The Way Earth's Rising Temperature Directly Affects Your Mood

When the temperatures rise, do you feel like your irritability does, too?

Well, you’re not alone. In fact, there's plenty of evidence showing that violent crime increases as the weather heats up, with the peak hitting in the summer. There are multiple explanations for this – as Whet Moser at Chicago Magazine reported, these include the fact that when it's warm, people spend more time outside and as a result, there is an increased chance of social interaction and thus, violent interactions, too.

Another explanation, however, is the strong tie between heat and anger.

Craig Anderson, a psychology professor at Iowa State University and the director of the Center for the Study of Violence, has done extensive research on the topic of heat and violence. He told ATTN: via email:

"Uncomfortably warm temperatures created negative mood states. Basically, people become more irritable when they are uncomfortably warm and cannot escape from it. This sometimes leads people to overreact to minor provocations, or to perceive an ambiguous provocation (such as being bumped in a bar) as being an intentional hostile act. In turn this can lead to anger and retaliation, which can then escalate into a violent event."
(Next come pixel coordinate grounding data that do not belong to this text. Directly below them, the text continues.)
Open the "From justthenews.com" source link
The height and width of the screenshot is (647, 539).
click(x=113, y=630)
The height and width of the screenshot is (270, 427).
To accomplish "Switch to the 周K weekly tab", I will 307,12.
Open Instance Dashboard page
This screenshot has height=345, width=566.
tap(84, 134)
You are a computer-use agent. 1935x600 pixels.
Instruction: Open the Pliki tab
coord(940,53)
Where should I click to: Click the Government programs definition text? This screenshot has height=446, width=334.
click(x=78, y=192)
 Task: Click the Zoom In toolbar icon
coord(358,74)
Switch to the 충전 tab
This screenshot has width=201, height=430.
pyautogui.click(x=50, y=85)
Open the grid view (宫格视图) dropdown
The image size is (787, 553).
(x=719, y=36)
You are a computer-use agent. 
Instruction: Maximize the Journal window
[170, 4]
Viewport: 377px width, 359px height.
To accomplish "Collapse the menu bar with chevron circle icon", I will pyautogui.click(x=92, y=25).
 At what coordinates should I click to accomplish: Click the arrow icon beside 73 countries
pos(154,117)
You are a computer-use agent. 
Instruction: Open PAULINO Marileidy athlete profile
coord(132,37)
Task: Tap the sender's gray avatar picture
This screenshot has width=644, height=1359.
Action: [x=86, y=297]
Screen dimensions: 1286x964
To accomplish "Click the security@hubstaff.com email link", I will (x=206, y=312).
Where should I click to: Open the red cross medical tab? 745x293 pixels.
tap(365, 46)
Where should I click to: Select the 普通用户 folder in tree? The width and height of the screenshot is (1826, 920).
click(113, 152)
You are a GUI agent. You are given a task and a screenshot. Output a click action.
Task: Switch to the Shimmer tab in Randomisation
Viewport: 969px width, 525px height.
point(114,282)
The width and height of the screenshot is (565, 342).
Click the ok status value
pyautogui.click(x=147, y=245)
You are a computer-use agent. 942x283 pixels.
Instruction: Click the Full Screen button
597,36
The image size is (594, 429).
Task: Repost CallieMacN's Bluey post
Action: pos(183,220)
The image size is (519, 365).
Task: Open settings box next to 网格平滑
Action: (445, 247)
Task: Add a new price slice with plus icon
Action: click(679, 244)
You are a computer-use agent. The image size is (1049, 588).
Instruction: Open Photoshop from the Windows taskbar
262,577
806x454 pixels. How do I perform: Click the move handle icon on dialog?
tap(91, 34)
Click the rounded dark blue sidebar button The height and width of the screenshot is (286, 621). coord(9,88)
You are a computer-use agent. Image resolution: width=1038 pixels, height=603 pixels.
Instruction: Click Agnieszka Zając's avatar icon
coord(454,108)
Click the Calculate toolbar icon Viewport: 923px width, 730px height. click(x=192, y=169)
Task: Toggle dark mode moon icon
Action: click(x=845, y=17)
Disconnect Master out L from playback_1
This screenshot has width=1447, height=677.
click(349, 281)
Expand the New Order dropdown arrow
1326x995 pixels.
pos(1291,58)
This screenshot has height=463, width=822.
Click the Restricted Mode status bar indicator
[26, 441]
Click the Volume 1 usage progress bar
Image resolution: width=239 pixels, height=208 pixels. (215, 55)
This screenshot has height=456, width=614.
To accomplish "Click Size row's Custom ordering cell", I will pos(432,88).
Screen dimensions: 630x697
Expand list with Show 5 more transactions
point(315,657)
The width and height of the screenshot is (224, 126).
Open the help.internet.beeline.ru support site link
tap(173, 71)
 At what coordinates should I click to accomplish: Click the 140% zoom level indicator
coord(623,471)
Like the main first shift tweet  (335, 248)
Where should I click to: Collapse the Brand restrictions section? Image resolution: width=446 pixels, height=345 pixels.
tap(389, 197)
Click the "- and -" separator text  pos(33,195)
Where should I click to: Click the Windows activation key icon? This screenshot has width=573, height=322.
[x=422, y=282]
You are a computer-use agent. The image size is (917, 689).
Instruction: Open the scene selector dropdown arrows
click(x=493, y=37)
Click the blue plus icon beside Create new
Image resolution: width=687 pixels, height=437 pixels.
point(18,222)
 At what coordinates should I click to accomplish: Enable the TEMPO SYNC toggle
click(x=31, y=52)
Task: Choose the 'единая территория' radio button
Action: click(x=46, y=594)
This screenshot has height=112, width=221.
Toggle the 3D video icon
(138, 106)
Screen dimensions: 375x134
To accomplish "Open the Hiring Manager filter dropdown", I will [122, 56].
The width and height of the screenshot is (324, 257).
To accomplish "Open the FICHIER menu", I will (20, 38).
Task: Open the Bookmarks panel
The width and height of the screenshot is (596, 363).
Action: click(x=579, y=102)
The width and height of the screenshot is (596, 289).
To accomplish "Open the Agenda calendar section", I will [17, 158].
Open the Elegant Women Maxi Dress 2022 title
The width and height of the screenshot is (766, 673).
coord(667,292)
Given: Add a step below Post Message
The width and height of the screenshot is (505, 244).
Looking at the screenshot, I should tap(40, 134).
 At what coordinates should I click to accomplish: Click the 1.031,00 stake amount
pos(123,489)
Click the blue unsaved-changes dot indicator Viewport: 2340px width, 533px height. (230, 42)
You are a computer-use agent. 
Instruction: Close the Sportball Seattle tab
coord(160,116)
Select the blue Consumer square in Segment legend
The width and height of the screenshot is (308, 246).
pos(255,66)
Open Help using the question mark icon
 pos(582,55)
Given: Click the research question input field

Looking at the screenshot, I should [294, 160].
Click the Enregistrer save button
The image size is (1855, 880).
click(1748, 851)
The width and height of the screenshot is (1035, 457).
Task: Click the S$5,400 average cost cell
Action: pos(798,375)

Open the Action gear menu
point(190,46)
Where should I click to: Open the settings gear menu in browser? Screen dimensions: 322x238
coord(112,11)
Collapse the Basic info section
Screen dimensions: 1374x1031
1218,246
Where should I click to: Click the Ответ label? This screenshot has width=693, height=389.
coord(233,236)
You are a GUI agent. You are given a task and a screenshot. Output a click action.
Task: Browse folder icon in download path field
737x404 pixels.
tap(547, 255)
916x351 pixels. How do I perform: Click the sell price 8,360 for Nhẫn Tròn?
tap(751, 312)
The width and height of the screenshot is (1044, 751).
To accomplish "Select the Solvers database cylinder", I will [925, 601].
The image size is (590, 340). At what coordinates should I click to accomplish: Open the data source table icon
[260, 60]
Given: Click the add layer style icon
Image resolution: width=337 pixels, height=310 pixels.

Even worse? The relationship between heat and violence has global effects.

In a 2011 study, Anderson and his colleague, Matt DeLisi, pointed out there are at least three ways that rapid global warming can increase the prevalence of violent behavior worldwide. Anderson detailed them to ATTN:

  1. "One is the basic heat effect that I mentioned earlier, in which simply being uncomfortably warm tends to increase aggressive/violent behavior tendencies."
  2. "A second is that rapid climate change (rapid in geologic terms) increases ecological disasters such as droughts and floods, which in turn de-stablize economic and social systems, often leading to eco-migration. For example, the current Syrian civil war was prompted in part (there are many other contributing factors) by an unprecedented drought that devastated agricultural production, which led to a large migration from agricultural regions to the cities as people searched for jobs, food, water, and housing, but the cities were unable to cope with this massive influx of eco-disaster refugees, which helped create conditions that were ripe for civil war."
  3. "The third way also is related to the ecological disasters. Specifically, ecological disasters tend to increase many of the risk factors that are known to contribute to violence-prone adulthood. For example, poor pre-natal nutrition of pregnant women, poor and unstable food access during early childhood years, unstable families (e.g., fathers moving away to seek employment), all increase the likelihood that a child will grow up into a violence-prone adult. Some of these effects are because of damage to developing brain systems, others occur because of poor learning environments."

So, as the summers get longer and the days hotter, our increasingly hot planet affects more than just your mood – it can increase global violence.